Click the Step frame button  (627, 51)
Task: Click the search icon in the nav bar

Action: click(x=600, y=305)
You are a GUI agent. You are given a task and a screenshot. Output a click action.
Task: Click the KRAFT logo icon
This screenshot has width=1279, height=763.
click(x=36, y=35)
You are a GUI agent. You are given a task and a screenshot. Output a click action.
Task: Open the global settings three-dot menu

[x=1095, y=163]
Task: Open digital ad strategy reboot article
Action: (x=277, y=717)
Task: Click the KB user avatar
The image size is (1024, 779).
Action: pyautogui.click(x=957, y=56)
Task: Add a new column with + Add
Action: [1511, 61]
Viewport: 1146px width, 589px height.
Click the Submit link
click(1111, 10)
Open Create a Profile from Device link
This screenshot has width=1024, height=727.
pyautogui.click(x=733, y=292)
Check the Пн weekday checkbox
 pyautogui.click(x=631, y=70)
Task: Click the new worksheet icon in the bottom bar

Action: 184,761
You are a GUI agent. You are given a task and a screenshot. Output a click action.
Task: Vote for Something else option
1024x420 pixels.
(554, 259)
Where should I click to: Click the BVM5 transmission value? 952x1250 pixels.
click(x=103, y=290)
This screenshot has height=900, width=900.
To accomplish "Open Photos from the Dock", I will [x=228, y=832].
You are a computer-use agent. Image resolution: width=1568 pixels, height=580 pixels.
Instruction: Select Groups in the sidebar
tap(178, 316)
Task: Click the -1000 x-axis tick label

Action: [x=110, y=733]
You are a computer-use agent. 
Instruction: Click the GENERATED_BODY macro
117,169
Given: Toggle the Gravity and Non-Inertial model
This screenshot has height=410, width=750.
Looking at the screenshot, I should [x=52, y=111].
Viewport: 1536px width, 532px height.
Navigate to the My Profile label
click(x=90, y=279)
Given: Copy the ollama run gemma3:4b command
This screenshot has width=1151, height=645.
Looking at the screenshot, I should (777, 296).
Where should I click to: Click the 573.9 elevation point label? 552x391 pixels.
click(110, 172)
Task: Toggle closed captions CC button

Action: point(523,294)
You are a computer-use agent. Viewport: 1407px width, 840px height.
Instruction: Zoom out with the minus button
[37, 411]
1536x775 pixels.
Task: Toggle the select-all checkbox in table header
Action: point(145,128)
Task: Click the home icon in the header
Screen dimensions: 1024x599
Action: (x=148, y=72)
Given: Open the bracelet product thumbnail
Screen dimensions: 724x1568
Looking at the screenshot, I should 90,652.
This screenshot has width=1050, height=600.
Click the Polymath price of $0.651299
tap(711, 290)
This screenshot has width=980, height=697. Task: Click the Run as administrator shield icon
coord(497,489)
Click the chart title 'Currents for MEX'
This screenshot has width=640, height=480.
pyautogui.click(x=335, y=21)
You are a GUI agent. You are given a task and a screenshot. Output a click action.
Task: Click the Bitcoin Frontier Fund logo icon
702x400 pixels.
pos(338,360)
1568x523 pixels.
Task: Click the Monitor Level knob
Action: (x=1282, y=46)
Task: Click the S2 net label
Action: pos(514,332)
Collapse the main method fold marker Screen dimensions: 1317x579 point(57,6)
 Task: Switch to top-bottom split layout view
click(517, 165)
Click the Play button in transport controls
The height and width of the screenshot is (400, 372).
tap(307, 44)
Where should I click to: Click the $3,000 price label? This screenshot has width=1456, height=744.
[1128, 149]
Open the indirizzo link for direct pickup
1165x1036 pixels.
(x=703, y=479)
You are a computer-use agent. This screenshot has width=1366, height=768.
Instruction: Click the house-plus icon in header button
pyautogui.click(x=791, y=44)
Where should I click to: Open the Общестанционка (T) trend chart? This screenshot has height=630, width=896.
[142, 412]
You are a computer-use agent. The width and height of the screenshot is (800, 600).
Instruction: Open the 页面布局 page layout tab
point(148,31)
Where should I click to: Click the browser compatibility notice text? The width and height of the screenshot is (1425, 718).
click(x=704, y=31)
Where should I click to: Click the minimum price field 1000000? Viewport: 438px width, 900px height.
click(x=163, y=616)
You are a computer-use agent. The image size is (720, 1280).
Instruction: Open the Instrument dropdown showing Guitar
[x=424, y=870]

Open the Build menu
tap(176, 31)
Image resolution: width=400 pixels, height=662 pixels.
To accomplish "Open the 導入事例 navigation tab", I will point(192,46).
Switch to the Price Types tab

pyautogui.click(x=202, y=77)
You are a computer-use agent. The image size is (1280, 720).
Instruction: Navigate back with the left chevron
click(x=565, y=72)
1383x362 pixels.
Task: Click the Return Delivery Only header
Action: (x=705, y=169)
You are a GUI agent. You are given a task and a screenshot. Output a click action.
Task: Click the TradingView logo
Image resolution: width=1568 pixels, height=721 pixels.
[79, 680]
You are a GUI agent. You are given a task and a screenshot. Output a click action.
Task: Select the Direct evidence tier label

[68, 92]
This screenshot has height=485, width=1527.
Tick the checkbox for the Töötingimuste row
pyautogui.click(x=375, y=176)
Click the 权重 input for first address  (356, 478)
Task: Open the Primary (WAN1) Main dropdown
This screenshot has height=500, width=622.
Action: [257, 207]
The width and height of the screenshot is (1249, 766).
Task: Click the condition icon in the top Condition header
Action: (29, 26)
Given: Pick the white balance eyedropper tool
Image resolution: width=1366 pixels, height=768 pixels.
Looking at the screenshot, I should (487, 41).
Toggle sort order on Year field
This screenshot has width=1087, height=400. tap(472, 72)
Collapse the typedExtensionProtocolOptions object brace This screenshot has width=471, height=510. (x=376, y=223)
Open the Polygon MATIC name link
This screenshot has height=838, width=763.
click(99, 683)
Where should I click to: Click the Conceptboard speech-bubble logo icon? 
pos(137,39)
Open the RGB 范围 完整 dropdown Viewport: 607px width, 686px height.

***

- What the task requires: Output should match, line for line, the stretch of the material above from the line holding "This screenshot has height=410, width=750." through the line holding "Task: Click the home icon in the header".

- Written solution:
This screenshot has height=410, width=750.
Looking at the screenshot, I should [x=52, y=111].
Viewport: 1536px width, 532px height.
Navigate to the My Profile label
click(x=90, y=279)
Given: Copy the ollama run gemma3:4b command
This screenshot has width=1151, height=645.
Looking at the screenshot, I should (777, 296).
Where should I click to: Click the 573.9 elevation point label? 552x391 pixels.
click(110, 172)
Task: Toggle closed captions CC button

Action: point(523,294)
You are a computer-use agent. Viewport: 1407px width, 840px height.
Instruction: Zoom out with the minus button
[37, 411]
1536x775 pixels.
Task: Toggle the select-all checkbox in table header
Action: point(145,128)
Task: Click the home icon in the header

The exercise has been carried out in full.